Govind Singh est une figure de la microfinance en Inde. Après avoir travaillé pour la plus grande banque commerciale du pays, il a créé son propre programme – Utkarsh Micro Finance – en 2009. Son objectif: prêter à ceux qui n’ont pas accès au système financier traditionnel. Aujourd’hui, sa société dispose de 150 agences et de 850 collaborateurs répartis dans cinq Etats du nord de l’Inde. Et prête entre 10 et 200 dollars à quelque 300 000 personnes. Invité fin janvier par la société genevoise de microfinance Symbiotics, qui vient d’investir 5 millions de dollars dans son programme, Govind Singh était de passage au bout du lac.
Le Temps: A qui votre programme est-il destiné?

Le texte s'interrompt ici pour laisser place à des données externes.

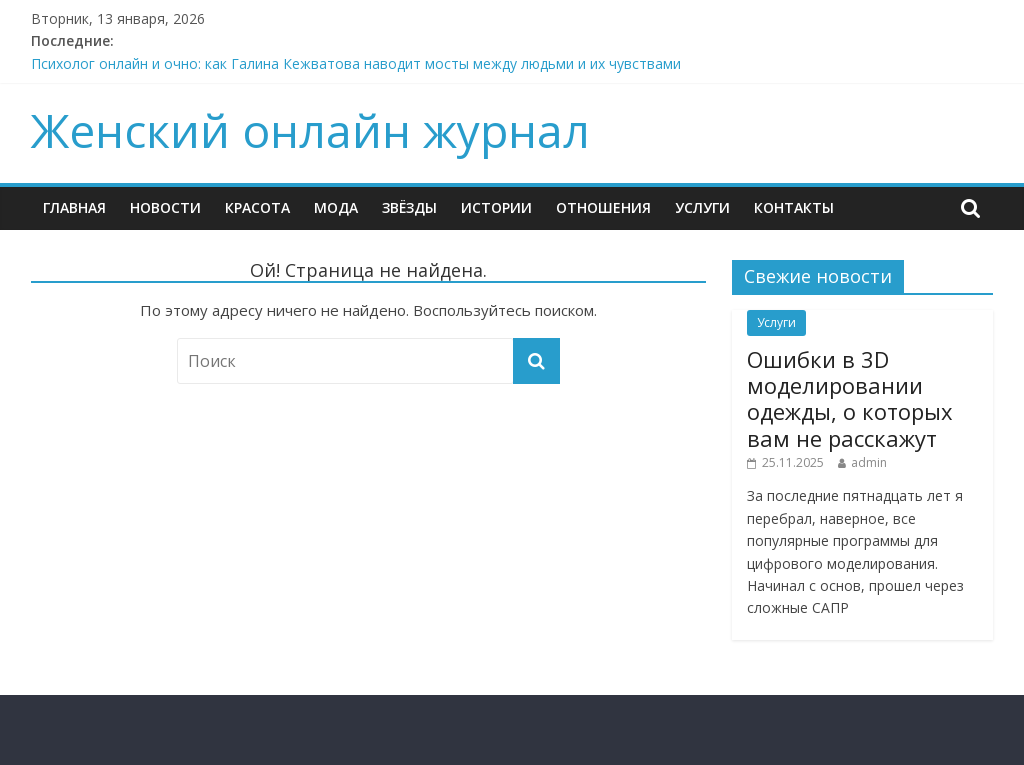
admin (869, 462)
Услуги (702, 207)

Govind Singh: Nous prêtons de l’argent à des femmes uniquement. Des groupes de 8 à 30 femmes généralement, qui viennent d’un même endroit et, surtout, qui se connaissent bien. Ce point est très important pour nous, puisqu’il représente la garantie que si l’une d’entre elles rencontre des problèmes, les autres membres du groupe lui viendront en aide. Par ailleurs, l’argent que nous leur prêtons doit uniquement leur servir de revenu pour leur activité professionnelle. Que ce soit dans le domaine agricole ou commercial. Nous n’octroyons jamais de crédit à la consommation.
A quel taux d’intérêt leur prêtez-vous?
Nos taux sont proches de 26%, soit ce qui se fait de plus bas dans le monde de la microfinance en Inde. D’une part, notre propre financement coûte relativement cher (15% en moyenne). D’autre part, notre coût opérationnel est lui aussi conséquent (entre 8 et 12%), car nous devons, par exemple, nous rendre dans des centaines de villages, parfois très reculés, pour aller à la rencontre de nos clientes. Ce n’est jamais elles qui viennent nous voir. Enfin, nous prêtons de très petites sommes d’argent (160 dollars en moyenne), si bien qu’au final, nos coûts se situent entre 24 et 25%.
Quel est le taux de défaut de paiement parmi vos clientes?
Depuis que nous avons commencé, en septembre 2009, nous n’en avons eu que 8 ou 9. Sur plus de 500 000 prêts effectués. Cela est possible du fait que nous sélectionnons nos clientes avec précaution, et que nous essayons de trouver des solutions ensemble, avec elles, lorsqu’il leur arrive de rencontrer des difficultés.
Pourquoi ne prêtez-vous qu’à des femmes?
Dans une société dirigée par des hommes, comme c’est le cas en Inde, les femmes ne sont pas suffisamment écoutées et font rarement partie de ceux qui prennent les décisions. En leur prêtant de l’argent, on arrive à faire évoluer les choses, comme on a déjà pu le constater depuis que nous avons commencé notre activité. De plus, je suis convaincu que d’un point de vue financier, il est plus sûr de prêter à des femmes. Elles sont bien plus sérieuses que les hommes et pensent davantage à leur famille, à leur avenir.
La microfinance a été secouée par plusieurs scandales, notamment liés à des suicides, ces dernières années en Inde. Comment le secteur se porte-t-il aujourd’hui?
Jusqu’en 2010, la microfinance n’était pas réglementée en Inde, ce qui a pu donner lieu à des abus. Notamment dans la province d’Andhra Pradesh, où est concentré un tiers des activités. Depuis, le gouvernement a introduit des restrictions. Quant à la banque centrale, elle a publié des directives en 2011: les commissions ne peuvent plus dépasser un certain seuil, un prêt dépassant 800 dollars n’est plus considéré comme de la microfinance, etc. Du coup, l’industrie s’est réduite de pratiquement 40% entre 2010 et 2011. Elle a été nettoyée et grandit à nouveau depuis quelques mois.
L’économie indienne est souvent associée à des problèmes de corruption. Comment rassurez-vous vos investisseurs?
Depuis que le secteur est régulé, il n’y a pratiquement plus de problèmes de corruption dans la microfinance. Les taux d’intérêt pratiqués ne peuvent plus dépasser un certain niveau. Mais surtout, le remboursement des prêts est extrêmement encadré: il doit se faire en présence d’un comité de surveillance, ailleurs que chez l’emprunteur et avant le coucher du soleil.
Qu’en est-il de l’inflation?
L’inflation est un problème pour ceux qui investissent en roupies. Les autres – qui investissent en dollars ou en euros – se couvrent généralement contre ce genre de risque. En revanche, l’inflation est davantage un problème pour nous en tant que société, car nos salaires et nos coûts opérationnels augmentent en conséquence.
Par Sebastien Dubas pour le journal suisse Le Temps.